Question: "What can we learn from the thief on the cross?"
Answer: When seeking what we can learn from the thief on the cross, it should be remembered that at the time of Jesusí crucifixion, two thieves were crucified beside Him (Luke 23:33–43), and both began their time on the cross by mocking and blaspheming Him, as did many of the spectators. One of the thieves responded in faith to the message of salvation and was taken to paradise that very day. He is the one usually referred to as the thief on the cross, while the other man did not respond in faith and is now suffering from a deadly and eternal mistake.

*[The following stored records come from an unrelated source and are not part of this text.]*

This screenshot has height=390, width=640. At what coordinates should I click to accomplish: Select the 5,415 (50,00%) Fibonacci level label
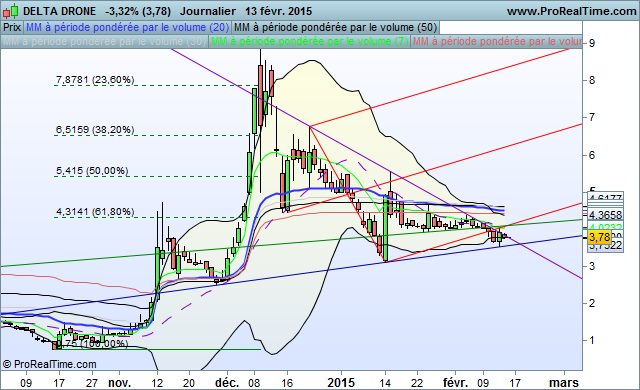(x=92, y=171)
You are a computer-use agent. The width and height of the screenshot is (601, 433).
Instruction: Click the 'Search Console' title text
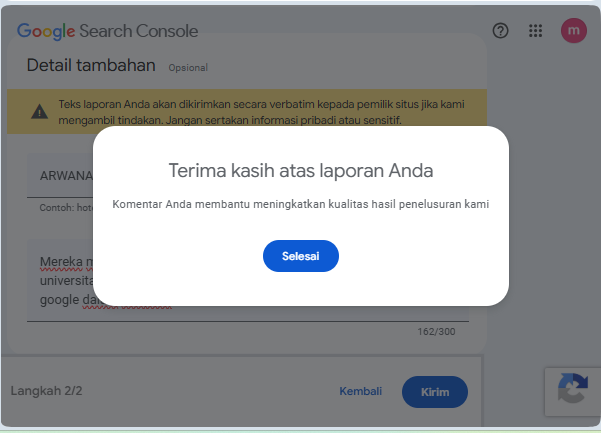click(x=139, y=31)
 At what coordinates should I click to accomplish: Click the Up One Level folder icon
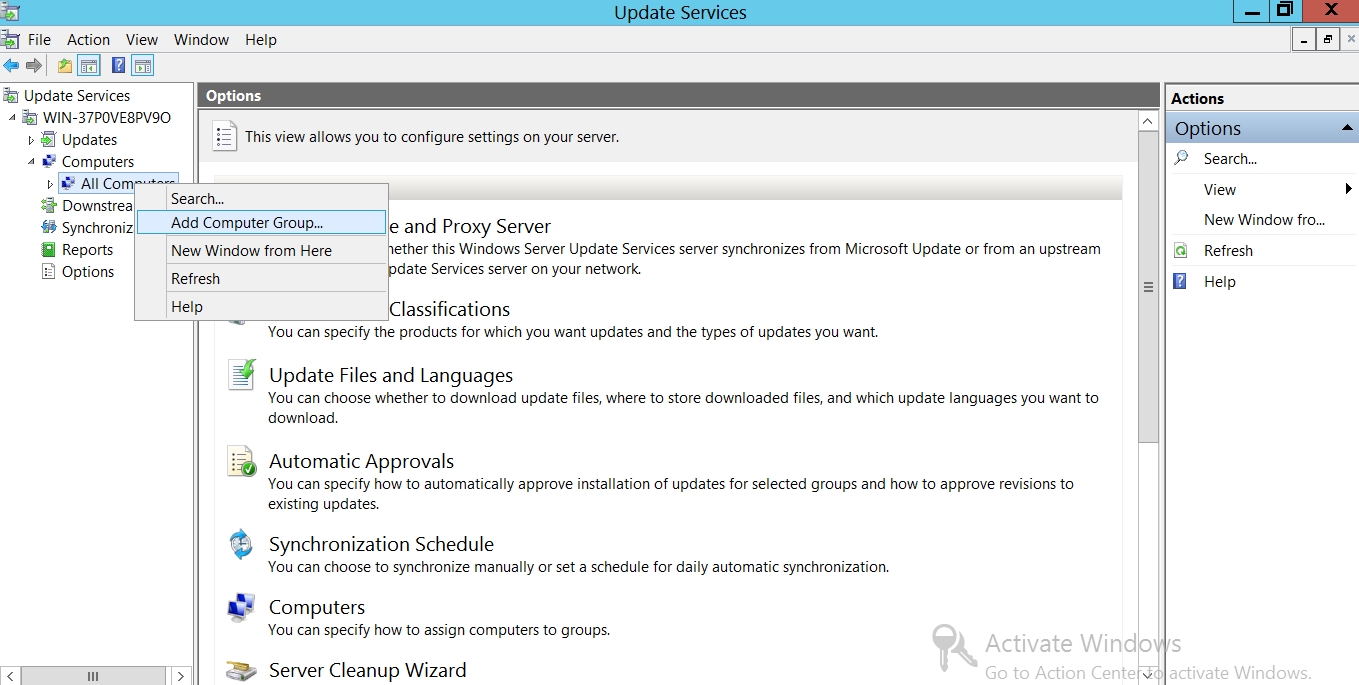click(65, 66)
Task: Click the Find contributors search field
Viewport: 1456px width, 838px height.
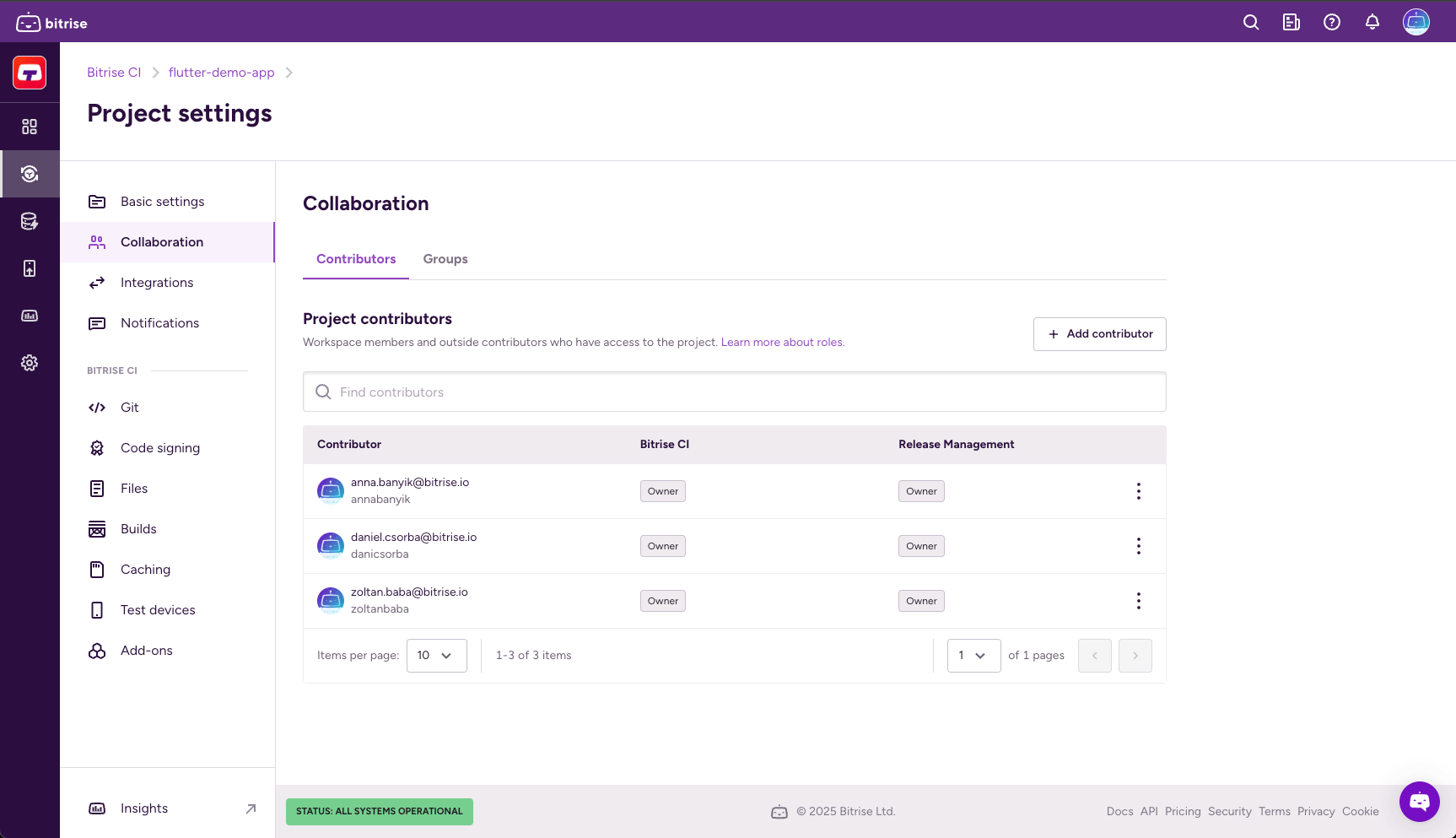Action: click(x=734, y=392)
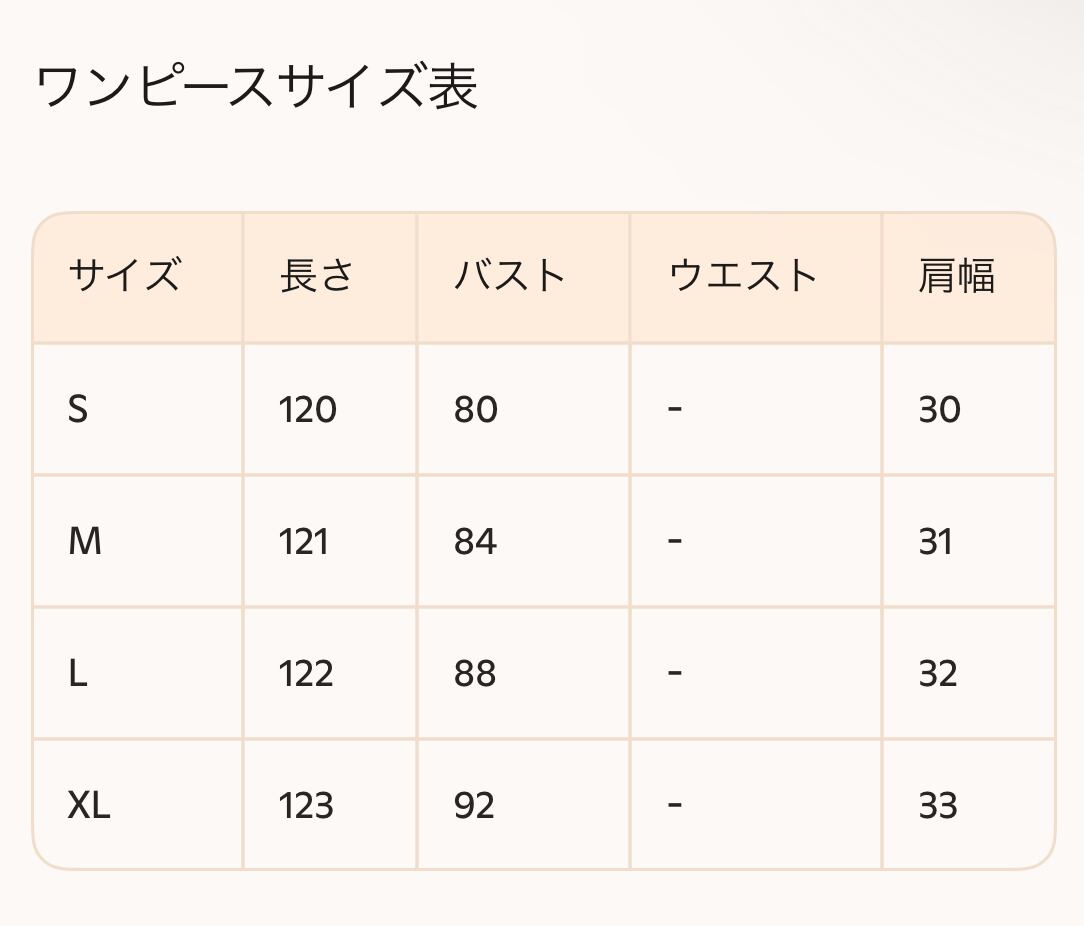Select the length value 123

[x=306, y=805]
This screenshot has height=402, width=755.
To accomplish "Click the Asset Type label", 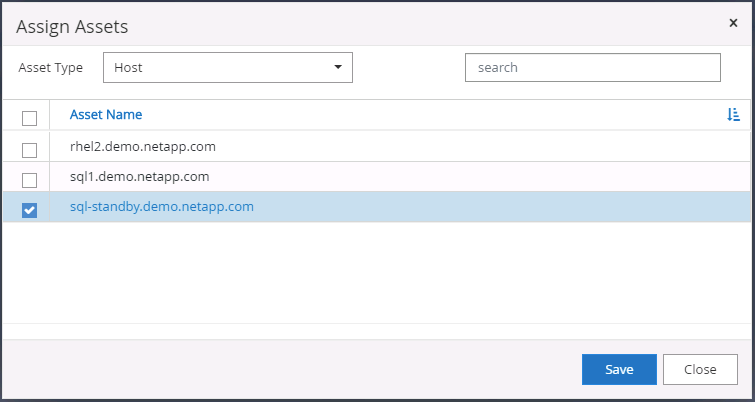I will [52, 68].
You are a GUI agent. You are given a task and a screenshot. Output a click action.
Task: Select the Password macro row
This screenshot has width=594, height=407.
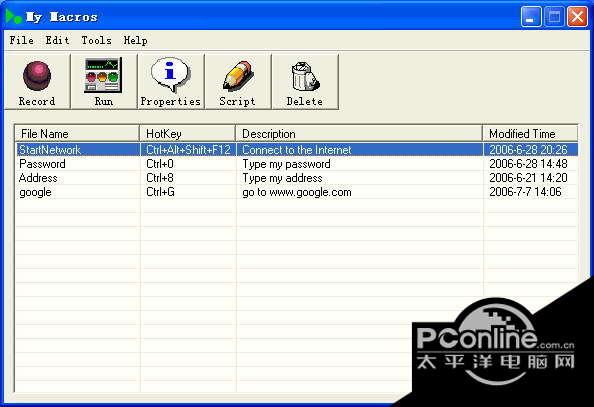297,164
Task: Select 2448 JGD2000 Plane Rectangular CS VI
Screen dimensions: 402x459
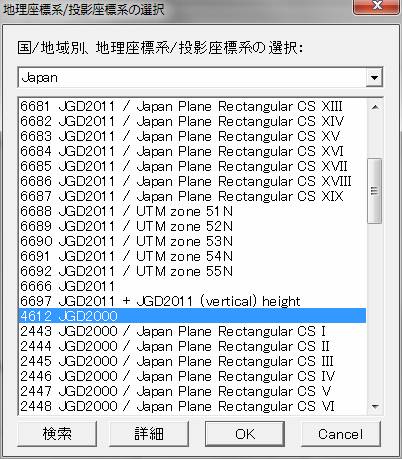Action: point(192,406)
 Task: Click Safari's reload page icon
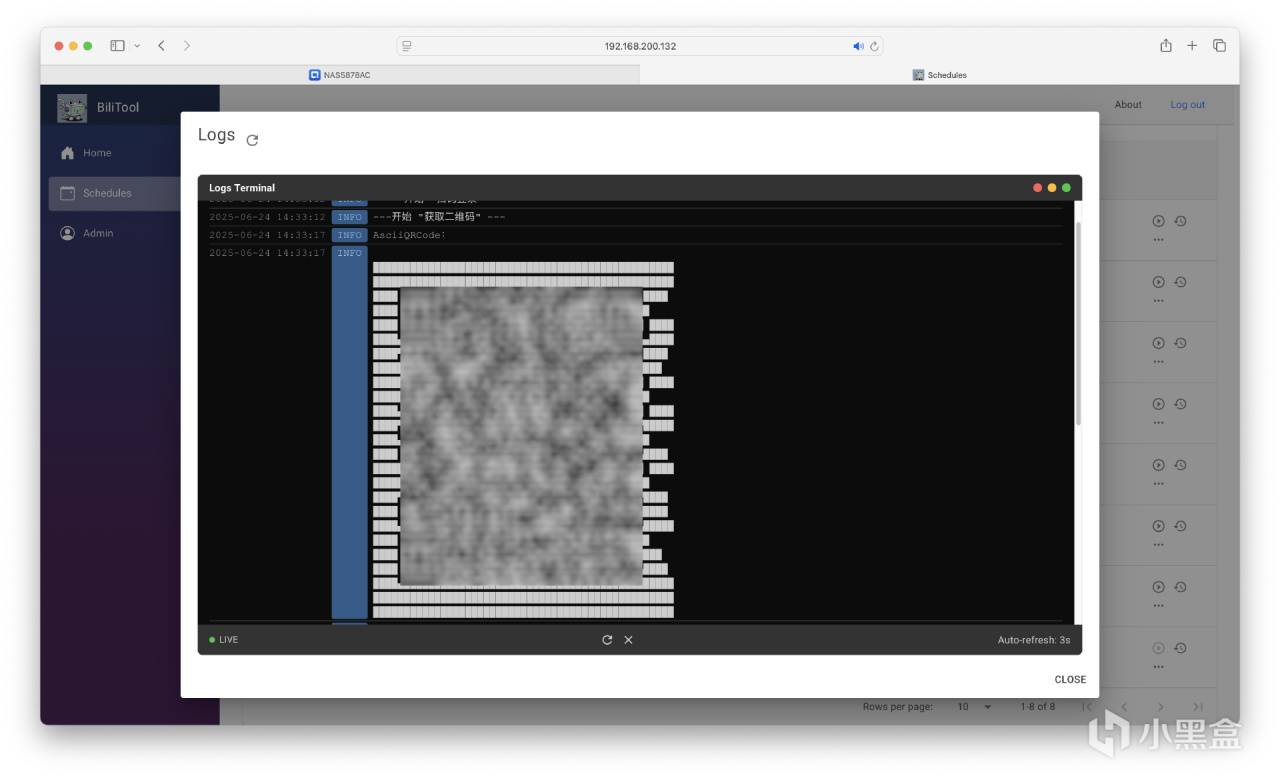(874, 46)
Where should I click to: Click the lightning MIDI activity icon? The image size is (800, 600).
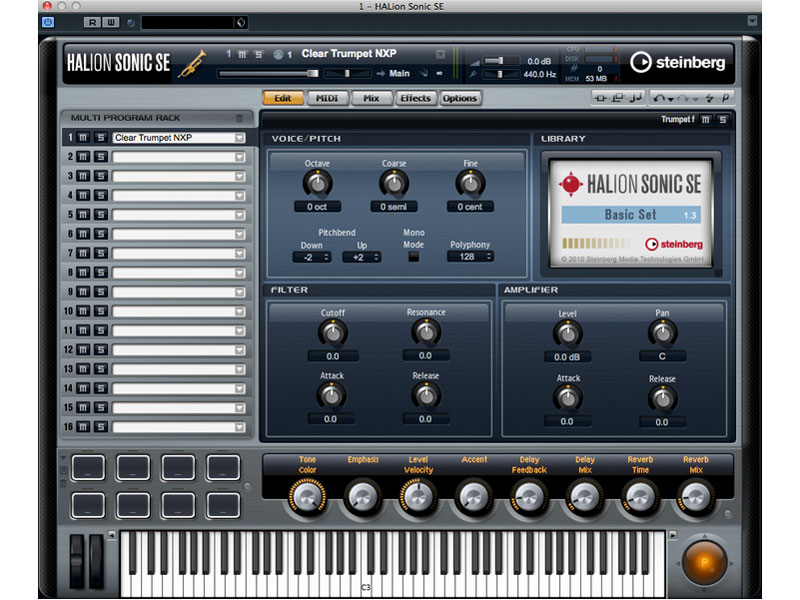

It is remarkable that, while in the excruciating and mind-numbing torment of the cross, the Son of Man had the heart, mind, and will to pray for others. Yet it is a miracle that one thief, while in agony himself, heard the Spirit of God call him to repentance and acceptance of the forgiveness God was just about to provide through the death of Christ. While the disciples were abandoning the Lord, this man answered the call, and his sins were forgiven, including his blasphemy against the Son of God (Luke 5:31-32, 12:8–10).
That the other thief rejected Jesus is remarkable in its own right. While being tortured on the cross he literally joined his torturers in insulting the Savior of the world, and he most likely did so because he wanted his torturers to think he was just like them, joined to the world and with no love for God (Matthew 27:44). Not only was this man next to the Savior, he heard Him pray, he witnessed the salvation of the other thief, he saw the world go dark, and he heard the testimony of the Son. But his pride kept him from submitting to the only One who could save him, and when he one day bows to the Name he mocked, he will be doing so reluctantly and while in torment (Philippians 2:10).
What we learn from the saved thief on the cross is that we are all sinners in need of a Savior, and no matter the number of our sins and no matter if we, or the world, think our sins are minor or extreme, it is never too late to repent and accept the free gift of salvation (Ephesians 2:8–9; Revelation 22:17). Moreover, as long as someone still has a mind and the will to choose life over death (Hebrews 9:27), it is not too late to proclaim the gospel, which hopefully will open a heart to a miracle by the Holy Spirit.